> _Problem to solve_:
What you give back must match the data below character for character.

+ + + + +

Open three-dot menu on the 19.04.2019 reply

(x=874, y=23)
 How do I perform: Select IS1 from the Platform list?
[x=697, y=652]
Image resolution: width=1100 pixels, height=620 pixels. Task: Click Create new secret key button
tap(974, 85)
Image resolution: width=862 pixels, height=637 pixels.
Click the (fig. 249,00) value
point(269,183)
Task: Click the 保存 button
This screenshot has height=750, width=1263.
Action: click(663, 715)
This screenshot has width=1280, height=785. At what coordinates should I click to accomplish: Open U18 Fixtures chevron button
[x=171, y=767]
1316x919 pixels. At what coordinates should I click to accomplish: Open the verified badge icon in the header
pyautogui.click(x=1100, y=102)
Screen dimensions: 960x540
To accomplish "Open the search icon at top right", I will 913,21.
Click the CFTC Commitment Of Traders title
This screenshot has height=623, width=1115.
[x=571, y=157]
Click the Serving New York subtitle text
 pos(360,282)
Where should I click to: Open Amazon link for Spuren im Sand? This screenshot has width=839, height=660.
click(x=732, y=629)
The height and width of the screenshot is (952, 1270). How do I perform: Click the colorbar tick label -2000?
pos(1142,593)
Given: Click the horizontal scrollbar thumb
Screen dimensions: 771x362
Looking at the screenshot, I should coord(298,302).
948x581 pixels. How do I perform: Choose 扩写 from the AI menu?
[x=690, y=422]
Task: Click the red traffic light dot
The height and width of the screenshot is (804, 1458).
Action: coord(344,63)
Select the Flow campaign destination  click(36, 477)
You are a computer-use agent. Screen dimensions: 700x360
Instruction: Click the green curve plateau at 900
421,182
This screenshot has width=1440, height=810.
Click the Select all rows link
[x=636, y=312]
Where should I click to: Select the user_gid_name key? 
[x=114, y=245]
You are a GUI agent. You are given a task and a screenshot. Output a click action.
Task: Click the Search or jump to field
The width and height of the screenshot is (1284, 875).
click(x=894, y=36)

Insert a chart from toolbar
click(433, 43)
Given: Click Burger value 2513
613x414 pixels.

+ + + + +

> _Solved exercise_:
Open three-dot menu on the 19.04.2019 reply

(x=874, y=23)
 How do I perform: Select IS1 from the Platform list?
[x=697, y=652]
Image resolution: width=1100 pixels, height=620 pixels. Task: Click Create new secret key button
tap(974, 85)
Image resolution: width=862 pixels, height=637 pixels.
Click the (fig. 249,00) value
point(269,183)
Task: Click the 保存 button
This screenshot has height=750, width=1263.
Action: click(663, 715)
This screenshot has width=1280, height=785. At what coordinates should I click to accomplish: Open U18 Fixtures chevron button
[x=171, y=767]
1316x919 pixels. At what coordinates should I click to accomplish: Open the verified badge icon in the header
pyautogui.click(x=1100, y=102)
Screen dimensions: 960x540
To accomplish "Open the search icon at top right", I will 913,21.
Click the CFTC Commitment Of Traders title
This screenshot has height=623, width=1115.
[x=571, y=157]
Click the Serving New York subtitle text
 pos(360,282)
Where should I click to: Open Amazon link for Spuren im Sand? This screenshot has width=839, height=660.
click(x=732, y=629)
The height and width of the screenshot is (952, 1270). How do I perform: Click the colorbar tick label -2000?
pos(1142,593)
Given: Click the horizontal scrollbar thumb
Screen dimensions: 771x362
Looking at the screenshot, I should coord(298,302).
948x581 pixels. How do I perform: Choose 扩写 from the AI menu?
[x=690, y=422]
Task: Click the red traffic light dot
The height and width of the screenshot is (804, 1458).
Action: coord(344,63)
Select the Flow campaign destination  click(36, 477)
You are a computer-use agent. Screen dimensions: 700x360
Instruction: Click the green curve plateau at 900
421,182
This screenshot has width=1440, height=810.
Click the Select all rows link
[x=636, y=312]
Where should I click to: Select the user_gid_name key? 
[x=114, y=245]
You are a GUI agent. You are given a task and a screenshot. Output a click action.
Task: Click the Search or jump to field
The width and height of the screenshot is (1284, 875).
click(x=894, y=36)

Insert a chart from toolbar
click(433, 43)
Given: Click Burger value 2513
613x414 pixels.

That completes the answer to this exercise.